Closed GoogleCodeExporter closed 9 years ago

GoogleCodeExporter commented 9 years ago
Any draw to a gui command with a color greater than 0x00FFFFFF will fail.

Other methods of supplying colors (e.g. via table) will work.

Example:

while true do
  gui.text(10, 10, "Test 1", 0xFFFFFFFF, 0x000000FF);
  gui.text(10, 20, "Test 2", 0x00FFFFFF, 0x000000FF);
  emu.frameadvance();
end;

The first test will fail (only show an outline, not the actual text) while the 
second line will appear as expected, cyan with a black outline.

Original issue reported on code.google.com by xkeeper@gmail.com on 26 Jul 2010 at 4:07

GoogleCodeExporter commented 9 years ago
Actually, what triggers it is that the highest bit is set, so it's greater that 
0x7fffffff jhaj will fail.

A workaround for this is to enter the value as a "HTML" color string, 
  gui.text(10, 10, "Test 1", "#FFFFFFFF", "#000000FF");
  gui.text(10, 20, "Test 2", "#00FFFFFF", "#000000FF");

Original comment by nitro2...@gmail.com on 7 Dec 2010 at 3:22

GoogleCodeExporter commented 9 years ago
This has to do with using lua_tointeger() which returns a lua_Integer, which on 
most 32-bit machines is a signed int.

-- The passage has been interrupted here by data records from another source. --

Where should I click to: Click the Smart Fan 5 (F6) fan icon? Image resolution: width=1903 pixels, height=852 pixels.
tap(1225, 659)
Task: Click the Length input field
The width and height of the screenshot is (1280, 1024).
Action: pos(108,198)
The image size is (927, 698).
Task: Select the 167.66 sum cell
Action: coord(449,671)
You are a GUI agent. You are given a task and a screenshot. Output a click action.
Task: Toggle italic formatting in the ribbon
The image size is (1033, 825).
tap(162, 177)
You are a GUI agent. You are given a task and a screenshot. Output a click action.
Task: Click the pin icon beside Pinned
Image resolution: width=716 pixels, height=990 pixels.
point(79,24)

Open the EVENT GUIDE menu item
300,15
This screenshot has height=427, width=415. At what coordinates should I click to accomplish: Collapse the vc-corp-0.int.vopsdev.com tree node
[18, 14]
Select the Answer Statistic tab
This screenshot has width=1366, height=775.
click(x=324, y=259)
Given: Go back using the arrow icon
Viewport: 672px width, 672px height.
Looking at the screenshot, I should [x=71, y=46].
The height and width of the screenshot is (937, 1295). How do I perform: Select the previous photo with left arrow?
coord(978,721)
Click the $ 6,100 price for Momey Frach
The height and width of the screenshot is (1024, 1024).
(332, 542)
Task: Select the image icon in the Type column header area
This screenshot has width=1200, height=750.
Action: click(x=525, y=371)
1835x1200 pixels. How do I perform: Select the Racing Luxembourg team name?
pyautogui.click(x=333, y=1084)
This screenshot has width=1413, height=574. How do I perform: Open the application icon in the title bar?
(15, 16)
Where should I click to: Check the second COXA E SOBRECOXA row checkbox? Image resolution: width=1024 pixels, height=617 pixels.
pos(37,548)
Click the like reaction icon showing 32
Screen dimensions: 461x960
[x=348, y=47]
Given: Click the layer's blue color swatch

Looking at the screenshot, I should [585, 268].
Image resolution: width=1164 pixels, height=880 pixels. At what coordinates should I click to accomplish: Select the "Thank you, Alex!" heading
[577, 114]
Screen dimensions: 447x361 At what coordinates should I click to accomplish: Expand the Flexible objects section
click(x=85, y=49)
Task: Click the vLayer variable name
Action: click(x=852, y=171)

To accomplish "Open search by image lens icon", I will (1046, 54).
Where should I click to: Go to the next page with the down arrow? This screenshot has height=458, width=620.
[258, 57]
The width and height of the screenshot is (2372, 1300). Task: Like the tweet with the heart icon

A workaround is to use doubles and cast 
manually:
uint32 colour = (uint32)lua_tonumber(L, n);
Since lua_Number is normally a double, it can hold a 32-bit integer losslessly.

Original comment by hyperhac...@gmail.com on 27 Jun 2011 at 8:29

GoogleCodeExporter commented 9 years ago
I think this has been fixed.

Original comment by aquan...@gmail.com on 5 Apr 2013 at 9:37